• **Task to carry out**
Reproduce the following rows word for word, without changing anything.

• **Raw records**
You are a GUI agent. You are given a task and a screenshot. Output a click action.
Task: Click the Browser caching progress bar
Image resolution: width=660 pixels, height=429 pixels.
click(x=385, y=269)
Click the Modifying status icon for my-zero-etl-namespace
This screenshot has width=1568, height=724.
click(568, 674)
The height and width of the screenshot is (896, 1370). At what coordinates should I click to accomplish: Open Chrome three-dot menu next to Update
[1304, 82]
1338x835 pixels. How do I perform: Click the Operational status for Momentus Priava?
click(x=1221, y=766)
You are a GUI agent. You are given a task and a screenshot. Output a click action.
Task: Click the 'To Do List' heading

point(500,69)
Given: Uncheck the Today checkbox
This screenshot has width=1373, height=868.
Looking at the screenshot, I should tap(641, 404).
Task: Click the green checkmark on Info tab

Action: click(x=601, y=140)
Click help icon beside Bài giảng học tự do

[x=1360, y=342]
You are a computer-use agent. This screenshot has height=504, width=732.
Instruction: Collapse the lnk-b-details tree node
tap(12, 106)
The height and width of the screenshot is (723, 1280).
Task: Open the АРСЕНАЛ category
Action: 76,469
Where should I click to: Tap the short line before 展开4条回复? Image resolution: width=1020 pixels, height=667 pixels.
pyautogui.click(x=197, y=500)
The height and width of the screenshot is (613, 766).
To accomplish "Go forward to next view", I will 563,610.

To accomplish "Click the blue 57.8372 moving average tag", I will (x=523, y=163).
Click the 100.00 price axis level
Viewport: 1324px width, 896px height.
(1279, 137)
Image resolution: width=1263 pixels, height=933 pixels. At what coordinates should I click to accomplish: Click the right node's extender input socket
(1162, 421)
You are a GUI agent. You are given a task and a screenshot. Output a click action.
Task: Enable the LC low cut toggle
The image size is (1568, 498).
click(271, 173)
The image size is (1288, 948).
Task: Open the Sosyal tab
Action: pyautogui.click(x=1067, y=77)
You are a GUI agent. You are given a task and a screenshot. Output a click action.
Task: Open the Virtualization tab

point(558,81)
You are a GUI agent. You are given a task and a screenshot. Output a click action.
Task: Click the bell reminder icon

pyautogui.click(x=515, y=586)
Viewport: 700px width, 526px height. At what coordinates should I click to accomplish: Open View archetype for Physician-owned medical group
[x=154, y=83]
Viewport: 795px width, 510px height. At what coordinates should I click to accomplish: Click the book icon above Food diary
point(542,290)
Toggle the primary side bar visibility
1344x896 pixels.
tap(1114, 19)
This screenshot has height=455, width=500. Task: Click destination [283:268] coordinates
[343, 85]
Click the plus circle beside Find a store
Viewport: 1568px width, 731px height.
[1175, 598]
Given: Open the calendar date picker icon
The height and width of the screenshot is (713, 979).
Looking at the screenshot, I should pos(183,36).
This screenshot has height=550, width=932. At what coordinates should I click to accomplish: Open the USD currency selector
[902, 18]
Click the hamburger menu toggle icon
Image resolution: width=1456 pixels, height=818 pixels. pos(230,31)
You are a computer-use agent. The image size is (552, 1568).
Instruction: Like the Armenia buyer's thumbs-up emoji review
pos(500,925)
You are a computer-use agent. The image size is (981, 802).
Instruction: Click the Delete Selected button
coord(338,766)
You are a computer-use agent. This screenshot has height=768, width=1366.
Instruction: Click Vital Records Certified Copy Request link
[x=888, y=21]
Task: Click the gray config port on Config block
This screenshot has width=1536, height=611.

• **Finished exercise**
You are a GUI agent. You are given a task and a screenshot. Output a click action.
Task: Click the Browser caching progress bar
Image resolution: width=660 pixels, height=429 pixels.
click(x=385, y=269)
Click the Modifying status icon for my-zero-etl-namespace
This screenshot has width=1568, height=724.
click(568, 674)
The height and width of the screenshot is (896, 1370). At what coordinates should I click to accomplish: Open Chrome three-dot menu next to Update
[1304, 82]
1338x835 pixels. How do I perform: Click the Operational status for Momentus Priava?
click(x=1221, y=766)
You are a GUI agent. You are given a task and a screenshot. Output a click action.
Task: Click the 'To Do List' heading

point(500,69)
Given: Uncheck the Today checkbox
This screenshot has width=1373, height=868.
Looking at the screenshot, I should tap(641, 404).
Task: Click the green checkmark on Info tab

Action: click(x=601, y=140)
Click help icon beside Bài giảng học tự do

[x=1360, y=342]
You are a computer-use agent. This screenshot has height=504, width=732.
Instruction: Collapse the lnk-b-details tree node
tap(12, 106)
The height and width of the screenshot is (723, 1280).
Task: Open the АРСЕНАЛ category
Action: 76,469
Where should I click to: Tap the short line before 展开4条回复? Image resolution: width=1020 pixels, height=667 pixels.
pyautogui.click(x=197, y=500)
The height and width of the screenshot is (613, 766).
To accomplish "Go forward to next view", I will 563,610.

To accomplish "Click the blue 57.8372 moving average tag", I will (x=523, y=163).
Click the 100.00 price axis level
Viewport: 1324px width, 896px height.
(1279, 137)
Image resolution: width=1263 pixels, height=933 pixels. At what coordinates should I click to accomplish: Click the right node's extender input socket
(1162, 421)
You are a GUI agent. You are given a task and a screenshot. Output a click action.
Task: Enable the LC low cut toggle
The image size is (1568, 498).
click(271, 173)
The image size is (1288, 948).
Task: Open the Sosyal tab
Action: pyautogui.click(x=1067, y=77)
You are a GUI agent. You are given a task and a screenshot. Output a click action.
Task: Open the Virtualization tab

point(558,81)
You are a GUI agent. You are given a task and a screenshot. Output a click action.
Task: Click the bell reminder icon

pyautogui.click(x=515, y=586)
Viewport: 700px width, 526px height. At what coordinates should I click to accomplish: Open View archetype for Physician-owned medical group
[x=154, y=83]
Viewport: 795px width, 510px height. At what coordinates should I click to accomplish: Click the book icon above Food diary
point(542,290)
Toggle the primary side bar visibility
1344x896 pixels.
tap(1114, 19)
This screenshot has height=455, width=500. Task: Click destination [283:268] coordinates
[343, 85]
Click the plus circle beside Find a store
Viewport: 1568px width, 731px height.
[1175, 598]
Given: Open the calendar date picker icon
The height and width of the screenshot is (713, 979).
Looking at the screenshot, I should pos(183,36).
This screenshot has height=550, width=932. At what coordinates should I click to accomplish: Open the USD currency selector
[902, 18]
Click the hamburger menu toggle icon
Image resolution: width=1456 pixels, height=818 pixels. pos(230,31)
You are a computer-use agent. The image size is (552, 1568).
Instruction: Like the Armenia buyer's thumbs-up emoji review
pos(500,925)
You are a computer-use agent. The image size is (981, 802).
Instruction: Click the Delete Selected button
coord(338,766)
You are a computer-use agent. This screenshot has height=768, width=1366.
Instruction: Click Vital Records Certified Copy Request link
[x=888, y=21]
Task: Click the gray config port on Config block
This screenshot has width=1536, height=611.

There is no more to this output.